**PASSAGE PROVIDED**

◆ ◆ ◆ ◆ ◆

Brain behind IBM's Watson not unlike a human's

Like humans, Watson only uses a fraction of its memory to generate answers to Jeopardy questions

IBM's Watson supercomputer, which shellacked Jeopardy's top human champions during airings of the game show this week, is powered by 90 servers and a network-attacked storage (NAS) cluster with 21.6TB of data.

In the end, though, its brain only has 80 per cent of the processing power of a human brain.

Tony Pearson, master inventor and senior consultant at IBM, explained that Watson only uses about 1TB to process real-time answers to Jeopardy questions after configuring its back end storage as RAID, and then culling that data further to be loaded into the clustered server system's memory.

Pearson cited the estimate of technology futurist and author Ray Kurzweil that the human brain can hold about 1.25TB of data, and performs at roughly 100 teraflops. In comparison, Watson is an 80-teraflop system with 1TB of memory.

"So it's 80 per cent human," Pearson said. "Yes, we could have handled a lot more information. We could have put more memory in each server, but once we got the answers to three seconds, we didn't need to go further."

Pearson explained that reaching the three-second answer threshold was just a matter of simple mathematics.

The original algorithm singled threaded on a single core processor took two hours to scan memory and produce an answer. So the IBM technologists just divided two hours by 2,880 CPUs, which produced the ability to answer questions in three-seconds.

◆ ◆ ◆ ◆ ◆

**SUPPLIED MATERIAL**
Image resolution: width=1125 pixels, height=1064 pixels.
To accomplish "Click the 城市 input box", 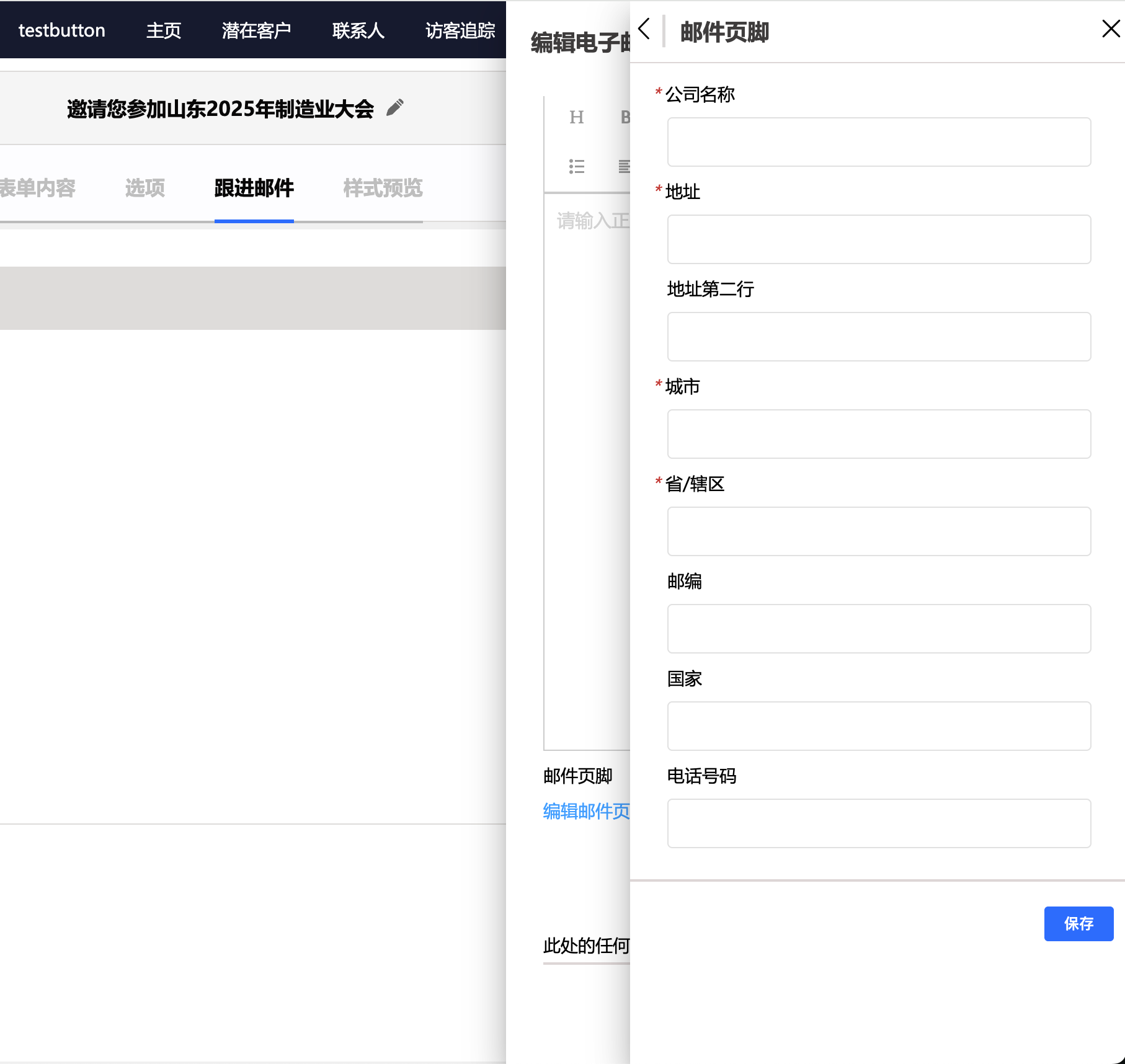I will point(878,434).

◆ ◆ ◆ ◆ ◆

**WRITTEN TASKS**
a - Answer these from the article on IBM's Watson:
(i) How many servers power Watson?
(ii) What processing speed does Ray Kurzweil estimate for the human brain?
(iii) How long did the original single-threaded algorithm take to scan memory and produce an answer?
b - Can you rewrite the article on IBM's Watson, beginning at the words "Like humans, Watson" and stopping after "a human brain.", with "shellacked" replaced by "trounced"?

**EXERCISE ANSWERS**
a -
(i) 90 servers
(ii) Roughly 100 teraflops
(iii) Two hours

b -
Like humans, Watson only uses a fraction of its memory to generate answers to Jeopardy questions

IBM's Watson supercomputer, which trounced Jeopardy's top human champions during airings of the game show this week, is powered by 90 servers and a network-attacked storage (NAS) cluster with 21.6TB of data.

In the end, though, its brain only has 80 per cent of the processing power of a human brain.